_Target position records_
***

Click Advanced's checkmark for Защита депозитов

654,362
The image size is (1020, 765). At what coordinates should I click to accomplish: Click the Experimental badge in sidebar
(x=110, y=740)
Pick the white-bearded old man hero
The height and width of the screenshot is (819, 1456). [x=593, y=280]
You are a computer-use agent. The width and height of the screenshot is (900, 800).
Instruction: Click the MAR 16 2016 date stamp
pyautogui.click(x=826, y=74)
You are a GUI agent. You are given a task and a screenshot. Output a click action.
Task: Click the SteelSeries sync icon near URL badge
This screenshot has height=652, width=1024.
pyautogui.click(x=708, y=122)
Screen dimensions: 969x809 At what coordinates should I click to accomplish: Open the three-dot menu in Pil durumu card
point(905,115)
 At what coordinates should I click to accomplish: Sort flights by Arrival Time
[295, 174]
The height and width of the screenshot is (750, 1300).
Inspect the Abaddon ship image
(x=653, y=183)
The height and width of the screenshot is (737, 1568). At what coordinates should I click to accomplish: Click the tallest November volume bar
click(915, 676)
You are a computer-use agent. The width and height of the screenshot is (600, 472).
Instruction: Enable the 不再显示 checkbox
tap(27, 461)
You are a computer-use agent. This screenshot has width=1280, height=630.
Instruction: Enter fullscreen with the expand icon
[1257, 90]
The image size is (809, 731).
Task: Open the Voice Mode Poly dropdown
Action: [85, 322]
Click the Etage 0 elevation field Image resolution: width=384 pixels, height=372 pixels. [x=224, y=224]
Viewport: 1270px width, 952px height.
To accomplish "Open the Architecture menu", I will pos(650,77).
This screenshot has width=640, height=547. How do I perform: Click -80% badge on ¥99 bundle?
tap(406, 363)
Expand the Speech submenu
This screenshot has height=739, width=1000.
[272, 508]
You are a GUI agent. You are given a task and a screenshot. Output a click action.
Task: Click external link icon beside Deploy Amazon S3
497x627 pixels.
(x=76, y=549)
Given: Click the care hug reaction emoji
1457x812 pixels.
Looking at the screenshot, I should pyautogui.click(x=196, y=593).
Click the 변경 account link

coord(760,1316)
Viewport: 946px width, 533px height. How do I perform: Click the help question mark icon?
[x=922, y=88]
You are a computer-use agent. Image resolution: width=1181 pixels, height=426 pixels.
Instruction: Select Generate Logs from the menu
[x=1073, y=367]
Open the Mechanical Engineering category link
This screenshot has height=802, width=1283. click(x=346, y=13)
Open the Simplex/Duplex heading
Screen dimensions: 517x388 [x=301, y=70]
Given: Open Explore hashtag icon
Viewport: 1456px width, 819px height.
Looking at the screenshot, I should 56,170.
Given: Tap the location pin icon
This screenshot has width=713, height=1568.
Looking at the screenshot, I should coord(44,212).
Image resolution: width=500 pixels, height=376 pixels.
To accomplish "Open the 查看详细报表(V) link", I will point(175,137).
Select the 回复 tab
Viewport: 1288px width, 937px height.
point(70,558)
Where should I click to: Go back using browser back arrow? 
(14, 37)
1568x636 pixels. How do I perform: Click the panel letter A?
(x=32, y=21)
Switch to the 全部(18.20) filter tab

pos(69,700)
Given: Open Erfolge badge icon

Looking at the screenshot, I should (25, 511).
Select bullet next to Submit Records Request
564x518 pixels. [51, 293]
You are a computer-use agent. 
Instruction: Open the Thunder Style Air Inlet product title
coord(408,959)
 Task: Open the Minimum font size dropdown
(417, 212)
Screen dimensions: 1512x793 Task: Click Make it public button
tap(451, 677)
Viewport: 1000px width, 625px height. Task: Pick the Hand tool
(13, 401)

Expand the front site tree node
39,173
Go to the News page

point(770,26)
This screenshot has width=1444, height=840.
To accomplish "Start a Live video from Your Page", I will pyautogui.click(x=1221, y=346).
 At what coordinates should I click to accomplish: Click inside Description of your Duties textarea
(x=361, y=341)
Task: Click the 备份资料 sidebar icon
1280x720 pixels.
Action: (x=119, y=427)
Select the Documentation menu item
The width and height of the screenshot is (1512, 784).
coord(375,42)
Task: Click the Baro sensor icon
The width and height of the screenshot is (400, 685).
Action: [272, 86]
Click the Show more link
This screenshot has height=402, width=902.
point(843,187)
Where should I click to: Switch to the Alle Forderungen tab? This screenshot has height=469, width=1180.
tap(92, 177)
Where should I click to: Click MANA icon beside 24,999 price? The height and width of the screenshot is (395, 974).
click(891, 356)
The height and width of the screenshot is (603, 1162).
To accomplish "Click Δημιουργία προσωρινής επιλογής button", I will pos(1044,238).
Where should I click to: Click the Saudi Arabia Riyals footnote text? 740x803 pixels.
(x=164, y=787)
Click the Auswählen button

***

_Exercise aim_
Could you copy all of the items above line for line, with no changes?

_Task response_
Click Advanced's checkmark for Защита депозитов

654,362
The image size is (1020, 765). At what coordinates should I click to accomplish: Click the Experimental badge in sidebar
(x=110, y=740)
Pick the white-bearded old man hero
The height and width of the screenshot is (819, 1456). [x=593, y=280]
You are a computer-use agent. The width and height of the screenshot is (900, 800).
Instruction: Click the MAR 16 2016 date stamp
pyautogui.click(x=826, y=74)
You are a GUI agent. You are given a task and a screenshot. Output a click action.
Task: Click the SteelSeries sync icon near URL badge
This screenshot has height=652, width=1024.
pyautogui.click(x=708, y=122)
Screen dimensions: 969x809 At what coordinates should I click to accomplish: Open the three-dot menu in Pil durumu card
point(905,115)
 At what coordinates should I click to accomplish: Sort flights by Arrival Time
[295, 174]
The height and width of the screenshot is (750, 1300).
Inspect the Abaddon ship image
(x=653, y=183)
The height and width of the screenshot is (737, 1568). At what coordinates should I click to accomplish: Click the tallest November volume bar
click(915, 676)
You are a computer-use agent. The width and height of the screenshot is (600, 472).
Instruction: Enable the 不再显示 checkbox
tap(27, 461)
You are a computer-use agent. This screenshot has width=1280, height=630.
Instruction: Enter fullscreen with the expand icon
[1257, 90]
The image size is (809, 731).
Task: Open the Voice Mode Poly dropdown
Action: [85, 322]
Click the Etage 0 elevation field Image resolution: width=384 pixels, height=372 pixels. [x=224, y=224]
Viewport: 1270px width, 952px height.
To accomplish "Open the Architecture menu", I will pos(650,77).
This screenshot has width=640, height=547. How do I perform: Click -80% badge on ¥99 bundle?
tap(406, 363)
Expand the Speech submenu
This screenshot has height=739, width=1000.
[272, 508]
You are a GUI agent. You are given a task and a screenshot. Output a click action.
Task: Click external link icon beside Deploy Amazon S3
497x627 pixels.
(x=76, y=549)
Given: Click the care hug reaction emoji
1457x812 pixels.
Looking at the screenshot, I should pyautogui.click(x=196, y=593).
Click the 변경 account link

coord(760,1316)
Viewport: 946px width, 533px height. How do I perform: Click the help question mark icon?
[x=922, y=88]
You are a computer-use agent. Image resolution: width=1181 pixels, height=426 pixels.
Instruction: Select Generate Logs from the menu
[x=1073, y=367]
Open the Mechanical Engineering category link
This screenshot has height=802, width=1283. click(x=346, y=13)
Open the Simplex/Duplex heading
Screen dimensions: 517x388 [x=301, y=70]
Given: Open Explore hashtag icon
Viewport: 1456px width, 819px height.
Looking at the screenshot, I should 56,170.
Given: Tap the location pin icon
This screenshot has width=713, height=1568.
Looking at the screenshot, I should coord(44,212).
Image resolution: width=500 pixels, height=376 pixels.
To accomplish "Open the 查看详细报表(V) link", I will point(175,137).
Select the 回复 tab
Viewport: 1288px width, 937px height.
point(70,558)
Where should I click to: Go back using browser back arrow? 
(14, 37)
1568x636 pixels. How do I perform: Click the panel letter A?
(x=32, y=21)
Switch to the 全部(18.20) filter tab

pos(69,700)
Given: Open Erfolge badge icon

Looking at the screenshot, I should (25, 511).
Select bullet next to Submit Records Request
564x518 pixels. [51, 293]
You are a computer-use agent. 
Instruction: Open the Thunder Style Air Inlet product title
coord(408,959)
 Task: Open the Minimum font size dropdown
(417, 212)
Screen dimensions: 1512x793 Task: Click Make it public button
tap(451, 677)
Viewport: 1000px width, 625px height. Task: Pick the Hand tool
(13, 401)

Expand the front site tree node
39,173
Go to the News page

point(770,26)
This screenshot has width=1444, height=840.
To accomplish "Start a Live video from Your Page", I will pyautogui.click(x=1221, y=346).
 At what coordinates should I click to accomplish: Click inside Description of your Duties textarea
(x=361, y=341)
Task: Click the 备份资料 sidebar icon
1280x720 pixels.
Action: (x=119, y=427)
Select the Documentation menu item
The width and height of the screenshot is (1512, 784).
coord(375,42)
Task: Click the Baro sensor icon
The width and height of the screenshot is (400, 685).
Action: [272, 86]
Click the Show more link
This screenshot has height=402, width=902.
point(843,187)
Where should I click to: Switch to the Alle Forderungen tab? This screenshot has height=469, width=1180.
tap(92, 177)
Where should I click to: Click MANA icon beside 24,999 price? The height and width of the screenshot is (395, 974).
click(891, 356)
The height and width of the screenshot is (603, 1162).
To accomplish "Click Δημιουργία προσωρινής επιλογής button", I will pos(1044,238).
Where should I click to: Click the Saudi Arabia Riyals footnote text? 740x803 pixels.
(x=164, y=787)
Click the Auswählen button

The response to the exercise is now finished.